* [THE PROBLEM]: For this exercise, return only the lines in the records below from the one holding "You are a computer-use" through the one holding "Image resolution: width=1030", including both, exactly as they appear and without pictures.
(Beginning of DATA)
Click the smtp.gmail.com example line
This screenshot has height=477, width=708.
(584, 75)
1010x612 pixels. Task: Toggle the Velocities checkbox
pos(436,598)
(End of DATA)
(Beginning of DATA)
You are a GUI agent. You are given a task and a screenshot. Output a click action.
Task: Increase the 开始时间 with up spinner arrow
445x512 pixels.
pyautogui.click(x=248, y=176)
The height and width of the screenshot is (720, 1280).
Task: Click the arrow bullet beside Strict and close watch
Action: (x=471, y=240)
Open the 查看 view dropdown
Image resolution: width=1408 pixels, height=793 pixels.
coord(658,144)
(End of DATA)
(Beginning of DATA)
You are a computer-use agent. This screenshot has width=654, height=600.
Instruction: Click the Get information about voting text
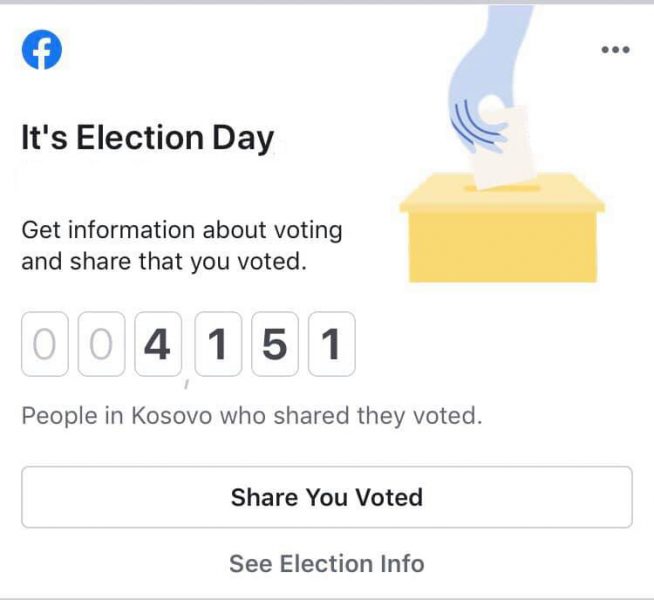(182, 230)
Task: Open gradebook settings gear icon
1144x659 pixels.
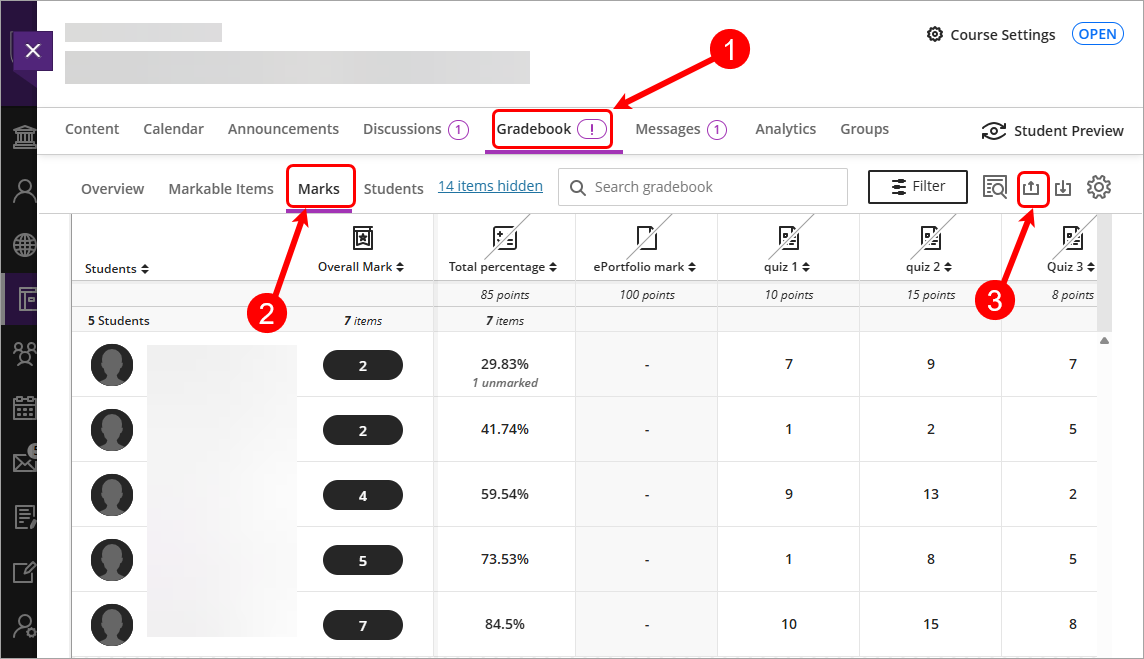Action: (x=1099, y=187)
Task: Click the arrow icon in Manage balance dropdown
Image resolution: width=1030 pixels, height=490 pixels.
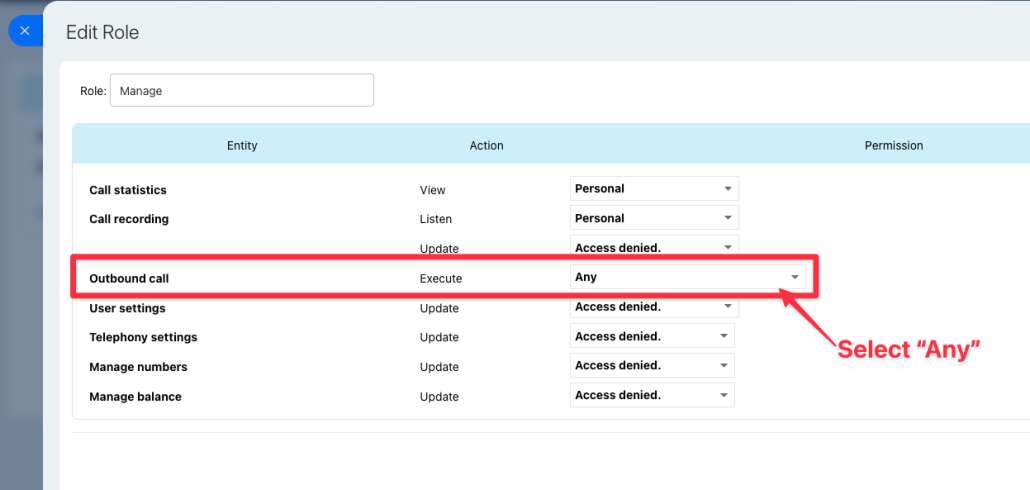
(End of DATA)
* [RESPONSE]:
You are a computer-use agent. This screenshot has width=654, height=600.
Instruction: Click the Get information about voting text
(182, 230)
Task: Open gradebook settings gear icon
1144x659 pixels.
Action: (x=1099, y=187)
Task: Click the arrow icon in Manage balance dropdown
Image resolution: width=1030 pixels, height=490 pixels.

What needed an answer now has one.